Роль внешних миграций в истории

Для облегчения демографической нагрузки Япония и Англия (Великобритания) выбрали диаметрально противоположные стратегии. Хотя Англия пыталась увеличить пищевой ресурс за счет улучшения агротехники и внедрения новых культур (прежде всего, картофеля), это не привело к радикальному улучшению ситуации. Страшный голод 1845-1849 гг., вызванный неурожаем картофеля, решительно усилил уже наблюдавшуюся тенденцию к внешней миграции, которая осуществлялась морским путем. За время голодных годов население Ирландии сократилось приблизительно на 20-25% (один миллион погиб, еще один эмигрировал - в основном, в Америку). Таким образом, морская среда рассматривалась не только как изолирующая, но и как проводящая среда. Это стало возможным ввиду создания судов (сначала парусных, а потом паровых), способных преодолевать морские просторы.

Япония была тоже окружена морями, но это не привело к осмыслению моря как проводящей среды. Пионерский дух был мало проявлен в японской истории. Несмотря на огромное влияние буддизма, японцы не предпринимали попыток добраться до его родины -Индии. Сёгунат Токугава вообще запретил строительство больших судов. Вплоть до середины XIX в. японские мыслители согласно превозносили море, которое «защищает» от иностранных вторжений. Расхожим стало определение Японии как «страны-крепости, окруженной водой». Токугавской Японии явление внешней миграции было абсолютно незнакомо. И дело не только в пресловутом «закрытии» страны, но и в том, что выращивание риса способно прокормить намного большее население. Случаев голода зафиксировано не так мало, но никогда голод в Японии не имел таких катастрофических масштабов, как в Англии.

Рисосеяние требует создания сети трудоемких ирригационных сооружений и формирует прочный комплекс оседлости: люди предпочитают совершенствовать уже имеющуюся инфраструктуру, а не искать «за морем» лучшей доли. Пассивный подход к освоению пространства подкреплялся серьезными идеологическими доводами. В соответствии с конфуцианскими постулатами, японские мыслители полагали, что их страна находится в центре мира и обладает наилучшими природными условиями для выращивания риса, а потому освоение новых территорий и внешняя миграция не имеют никакого смысла. Осознание того, что страна перенаселена, не привело к миграциям, хотя расположенный рядом с территорией «основной» Японии остров Хоккайдо был практически незаселенным. Однако сколько-то серьезных попыток его колонизации не проводилось: тамошний климат не позволял выращивать рис, а «культурные» люди (то есть японцы), должны, как считалось, питаться именно рисом.
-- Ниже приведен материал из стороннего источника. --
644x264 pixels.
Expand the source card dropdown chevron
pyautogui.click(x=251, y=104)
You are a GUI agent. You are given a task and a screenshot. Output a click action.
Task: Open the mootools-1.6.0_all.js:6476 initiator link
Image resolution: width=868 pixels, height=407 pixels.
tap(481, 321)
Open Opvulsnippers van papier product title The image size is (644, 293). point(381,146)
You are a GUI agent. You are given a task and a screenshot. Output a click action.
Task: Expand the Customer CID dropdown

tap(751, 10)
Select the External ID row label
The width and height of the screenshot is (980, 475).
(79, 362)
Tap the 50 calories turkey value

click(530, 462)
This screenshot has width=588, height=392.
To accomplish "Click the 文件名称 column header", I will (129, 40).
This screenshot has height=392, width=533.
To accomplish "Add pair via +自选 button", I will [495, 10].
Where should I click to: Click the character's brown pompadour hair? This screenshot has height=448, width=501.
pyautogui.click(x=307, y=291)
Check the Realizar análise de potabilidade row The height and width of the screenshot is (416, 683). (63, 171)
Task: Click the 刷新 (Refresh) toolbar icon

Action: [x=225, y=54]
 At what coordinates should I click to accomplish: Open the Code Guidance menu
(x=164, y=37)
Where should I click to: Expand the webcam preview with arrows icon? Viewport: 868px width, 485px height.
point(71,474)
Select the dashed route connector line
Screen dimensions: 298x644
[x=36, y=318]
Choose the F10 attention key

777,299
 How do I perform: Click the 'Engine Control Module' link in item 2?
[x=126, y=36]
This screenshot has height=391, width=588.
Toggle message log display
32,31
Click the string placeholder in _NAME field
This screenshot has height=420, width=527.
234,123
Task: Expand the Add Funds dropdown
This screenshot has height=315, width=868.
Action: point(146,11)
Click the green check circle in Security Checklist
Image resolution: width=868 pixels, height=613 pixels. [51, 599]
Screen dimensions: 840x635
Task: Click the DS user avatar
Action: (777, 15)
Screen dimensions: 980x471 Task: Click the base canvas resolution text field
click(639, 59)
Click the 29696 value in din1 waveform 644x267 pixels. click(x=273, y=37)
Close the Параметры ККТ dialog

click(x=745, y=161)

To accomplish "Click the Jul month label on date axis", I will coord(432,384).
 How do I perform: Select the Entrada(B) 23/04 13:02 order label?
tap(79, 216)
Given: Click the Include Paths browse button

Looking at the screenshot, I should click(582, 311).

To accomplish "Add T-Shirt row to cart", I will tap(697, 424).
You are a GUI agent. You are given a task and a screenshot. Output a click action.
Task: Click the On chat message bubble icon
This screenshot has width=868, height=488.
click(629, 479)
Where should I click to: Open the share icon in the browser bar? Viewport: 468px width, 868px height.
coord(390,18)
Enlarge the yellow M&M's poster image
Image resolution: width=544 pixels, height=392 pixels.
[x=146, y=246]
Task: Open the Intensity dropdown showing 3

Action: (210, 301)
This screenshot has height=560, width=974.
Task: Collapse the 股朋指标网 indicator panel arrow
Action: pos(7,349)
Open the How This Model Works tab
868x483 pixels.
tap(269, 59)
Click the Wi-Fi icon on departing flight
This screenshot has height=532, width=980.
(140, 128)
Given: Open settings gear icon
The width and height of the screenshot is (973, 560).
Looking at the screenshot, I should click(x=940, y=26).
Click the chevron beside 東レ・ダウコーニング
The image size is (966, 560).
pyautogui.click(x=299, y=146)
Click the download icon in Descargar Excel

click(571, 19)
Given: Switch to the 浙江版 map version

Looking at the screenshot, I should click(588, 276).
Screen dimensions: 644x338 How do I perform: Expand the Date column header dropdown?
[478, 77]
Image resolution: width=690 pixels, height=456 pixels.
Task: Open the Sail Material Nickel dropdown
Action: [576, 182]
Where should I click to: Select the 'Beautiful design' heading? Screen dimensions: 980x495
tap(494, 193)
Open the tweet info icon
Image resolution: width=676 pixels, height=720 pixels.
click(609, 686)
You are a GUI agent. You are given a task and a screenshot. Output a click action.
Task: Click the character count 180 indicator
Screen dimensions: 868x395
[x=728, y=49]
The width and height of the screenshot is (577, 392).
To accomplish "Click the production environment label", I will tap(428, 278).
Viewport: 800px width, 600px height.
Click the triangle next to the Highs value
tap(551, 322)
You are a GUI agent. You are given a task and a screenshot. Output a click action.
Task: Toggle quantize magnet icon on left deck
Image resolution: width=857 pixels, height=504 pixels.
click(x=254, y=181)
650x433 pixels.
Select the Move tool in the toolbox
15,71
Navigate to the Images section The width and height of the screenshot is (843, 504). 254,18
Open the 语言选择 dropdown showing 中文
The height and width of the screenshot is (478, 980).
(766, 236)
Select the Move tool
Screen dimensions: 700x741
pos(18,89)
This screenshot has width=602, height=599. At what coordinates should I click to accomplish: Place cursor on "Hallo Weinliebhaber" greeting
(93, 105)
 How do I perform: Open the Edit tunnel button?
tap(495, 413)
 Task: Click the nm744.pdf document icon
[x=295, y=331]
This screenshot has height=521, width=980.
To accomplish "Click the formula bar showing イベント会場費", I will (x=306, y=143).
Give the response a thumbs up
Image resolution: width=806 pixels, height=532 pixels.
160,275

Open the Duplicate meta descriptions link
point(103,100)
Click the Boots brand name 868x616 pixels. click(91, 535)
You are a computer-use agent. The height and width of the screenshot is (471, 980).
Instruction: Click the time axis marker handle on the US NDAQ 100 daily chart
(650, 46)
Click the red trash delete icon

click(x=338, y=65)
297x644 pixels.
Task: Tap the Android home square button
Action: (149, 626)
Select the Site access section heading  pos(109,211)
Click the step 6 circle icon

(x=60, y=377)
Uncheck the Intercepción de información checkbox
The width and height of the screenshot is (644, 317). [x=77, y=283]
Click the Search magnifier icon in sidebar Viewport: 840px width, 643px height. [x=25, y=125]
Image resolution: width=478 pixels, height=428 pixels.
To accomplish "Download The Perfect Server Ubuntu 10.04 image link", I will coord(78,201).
Представление англичан об идеальных условиях существования имело пространственный характер (остров Утопия Томаса Мора), а утопические представления японцев - временной («золотой век», благословенное время предков).

Внутренняя миграция в Японии в период Токугава тоже не приняла сколько-то масштабного характера. Крестьянское отходничество было достаточно распространенным явлением, но осуществлялось, как правило, в пределах своего княжества (их насчитывалось около двух с половиной сотен) и не приводило к окончательному откреплению крестьянина от своей деревни. Если добавить к этому, что въезд в страну тоже был запрещен, и в Японии существовало строгое сословное деление, то становится понятным, почему оппозиция «свой-чужой» была выявлена с очень большой определенностью (намного большей, чем в Англии). Она распространялась не только на иностранцев, но и на все японское общество. Оно было жестко фрагментировано как по социальному, так и по географическому принципу, так что ни о какой единой нации не могло быть и речи. Человек идентифицировал себя по сословной принадлежности, месту рождения, принадлежности к тому или иному княжеству.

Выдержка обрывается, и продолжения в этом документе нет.